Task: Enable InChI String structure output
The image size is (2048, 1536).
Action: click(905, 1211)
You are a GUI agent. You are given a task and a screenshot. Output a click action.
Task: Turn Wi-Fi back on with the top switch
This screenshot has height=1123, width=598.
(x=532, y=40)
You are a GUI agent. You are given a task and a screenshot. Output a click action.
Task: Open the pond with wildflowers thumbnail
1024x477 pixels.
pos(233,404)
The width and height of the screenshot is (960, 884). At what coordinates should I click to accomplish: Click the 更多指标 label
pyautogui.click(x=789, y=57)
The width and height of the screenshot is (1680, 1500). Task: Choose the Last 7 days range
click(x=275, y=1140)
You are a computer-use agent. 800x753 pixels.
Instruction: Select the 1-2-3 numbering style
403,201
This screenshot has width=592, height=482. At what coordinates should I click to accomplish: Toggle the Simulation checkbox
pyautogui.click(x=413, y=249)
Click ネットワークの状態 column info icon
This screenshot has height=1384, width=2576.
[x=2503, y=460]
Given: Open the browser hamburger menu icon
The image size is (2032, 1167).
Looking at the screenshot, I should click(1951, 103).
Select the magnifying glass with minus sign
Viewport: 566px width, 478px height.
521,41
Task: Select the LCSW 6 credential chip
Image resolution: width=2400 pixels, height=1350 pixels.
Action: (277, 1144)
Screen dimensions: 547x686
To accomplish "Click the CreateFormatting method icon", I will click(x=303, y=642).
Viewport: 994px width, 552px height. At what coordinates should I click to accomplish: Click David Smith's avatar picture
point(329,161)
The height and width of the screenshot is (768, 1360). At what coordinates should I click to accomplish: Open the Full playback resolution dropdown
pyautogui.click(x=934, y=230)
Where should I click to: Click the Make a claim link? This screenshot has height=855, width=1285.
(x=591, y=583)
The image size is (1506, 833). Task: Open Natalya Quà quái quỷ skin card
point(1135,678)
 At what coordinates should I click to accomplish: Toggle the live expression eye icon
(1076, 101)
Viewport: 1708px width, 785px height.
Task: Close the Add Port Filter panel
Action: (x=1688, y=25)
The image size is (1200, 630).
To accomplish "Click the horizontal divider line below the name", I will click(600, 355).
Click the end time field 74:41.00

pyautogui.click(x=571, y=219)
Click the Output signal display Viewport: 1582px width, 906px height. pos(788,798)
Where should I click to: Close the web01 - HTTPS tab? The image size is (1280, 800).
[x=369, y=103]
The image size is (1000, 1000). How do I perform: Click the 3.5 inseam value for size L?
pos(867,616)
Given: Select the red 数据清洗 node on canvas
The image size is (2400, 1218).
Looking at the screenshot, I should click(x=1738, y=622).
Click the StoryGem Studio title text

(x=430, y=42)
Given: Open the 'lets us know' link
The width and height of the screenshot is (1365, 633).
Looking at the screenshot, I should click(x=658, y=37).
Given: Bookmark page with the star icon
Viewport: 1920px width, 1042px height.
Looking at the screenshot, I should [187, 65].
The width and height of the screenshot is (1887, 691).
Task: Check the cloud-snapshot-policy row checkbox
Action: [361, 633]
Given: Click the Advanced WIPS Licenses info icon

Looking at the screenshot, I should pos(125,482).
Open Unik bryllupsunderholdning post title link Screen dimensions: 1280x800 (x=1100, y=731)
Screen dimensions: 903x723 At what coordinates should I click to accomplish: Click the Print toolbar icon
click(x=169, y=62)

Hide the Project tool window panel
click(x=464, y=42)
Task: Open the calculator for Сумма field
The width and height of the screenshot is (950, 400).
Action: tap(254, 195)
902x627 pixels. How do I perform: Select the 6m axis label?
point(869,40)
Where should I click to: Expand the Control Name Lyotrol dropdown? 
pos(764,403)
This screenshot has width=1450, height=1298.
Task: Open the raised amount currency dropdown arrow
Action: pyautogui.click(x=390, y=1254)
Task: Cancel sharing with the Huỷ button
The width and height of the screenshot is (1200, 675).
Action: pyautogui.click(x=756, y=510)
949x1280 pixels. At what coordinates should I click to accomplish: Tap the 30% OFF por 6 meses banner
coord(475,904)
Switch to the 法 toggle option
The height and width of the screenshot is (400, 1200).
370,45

To do = Filter the lines above and copy each one that contains the word "checkbox".

Answer to this problem =
This screenshot has width=592, height=482. At what coordinates should I click to accomplish: Toggle the Simulation checkbox
Task: Check the cloud-snapshot-policy row checkbox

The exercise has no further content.